A study into a local Community Farming/Regreening Initiative, focussing on the various dimensions that trigger an individual’s passion or interest towards the environment. The study also led to the creation of a framework to understand one’s relationship with nature. Prepared in February 2024.

“I joined the Community Farming Group because Usha asked us to.”

Thandige gaali baratte, sutta mutta parisara beliyatte.”

“The IB Curriculum has components of Activity and Service required to get a diploma.”

When Usha Narayanan started Community Farming in our locality, she was coming from a place of passion. She wanted to regreen the spaces around her, to regenerate food sources that local wildlife lost to construction and deforestation activities in our area. She connected with local farmers, took charge of their unused land, and turned them into organic farms of fruit trees ad vegetable gardens. She roped in her neighbours, local schools and even people in local governance. Her community farming project is “a network of individuals” spread across Karnataka (one could even say across India), united by the common goal of regreening spaces. These small-scale projects have repeatedly had a large-scale impact – in the case that first caught my attention, her regreening efforts facilitated the local government to begin rejuvenating the Rajanukunte lake near Doddaballapur Road.

A painting  by one of the participating women of Usha aunty’s Community Farming project, made to mark the first anniversary of the group’s efforts.

* DATASET SECTION
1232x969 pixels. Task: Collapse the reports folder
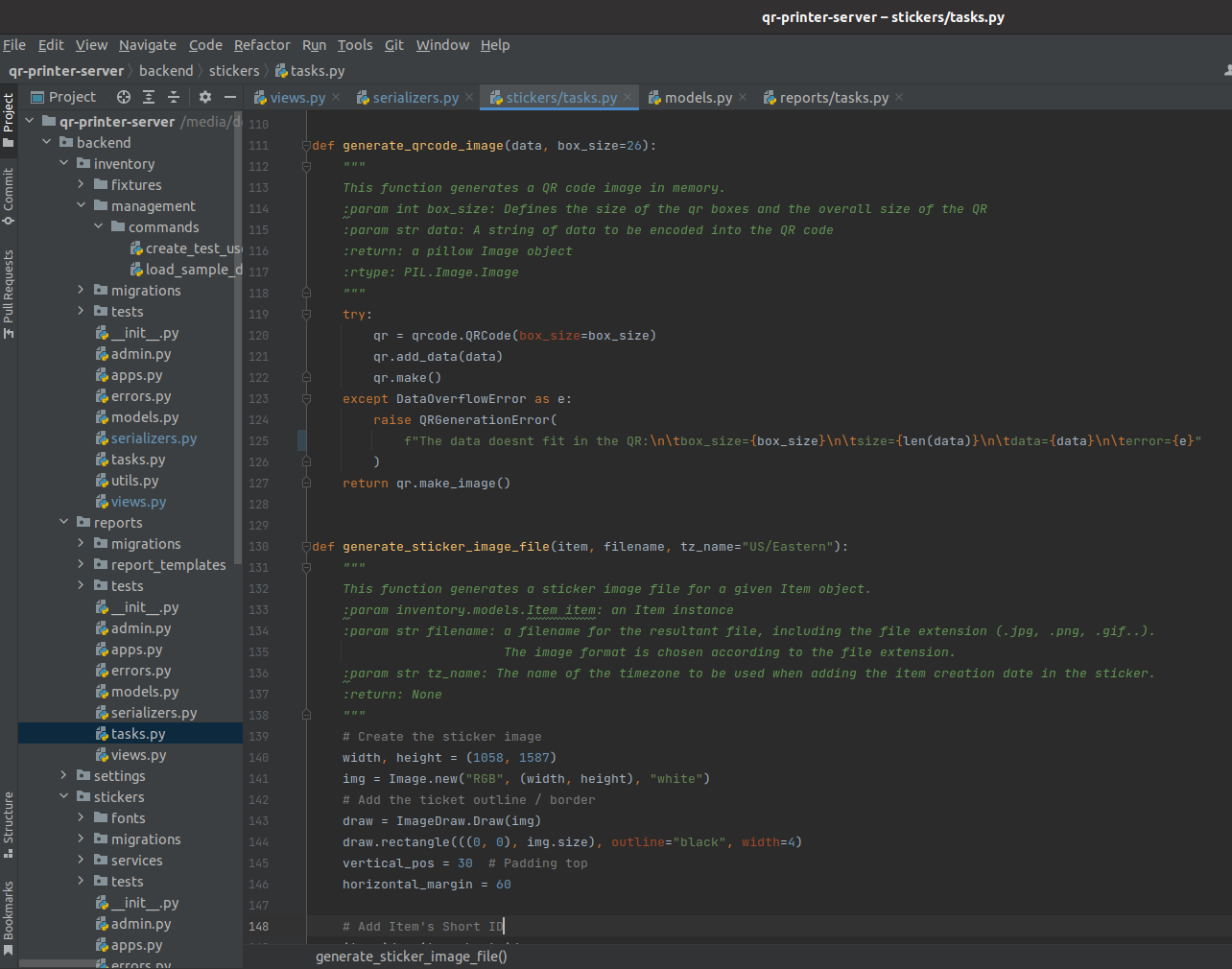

* EXERCISE
Answer these about the community farming study, each on its own line:
1. In what month and year was the study prepared?
2. Which lake did the local government begin rejuvenating?
3. What occasion was the painting made to mark?
The listing isn't needed for this.

* RESULT
1. February 2024
2. The Rajanukunte lake near Doddaballapur Road
3. The first anniversary of the group's efforts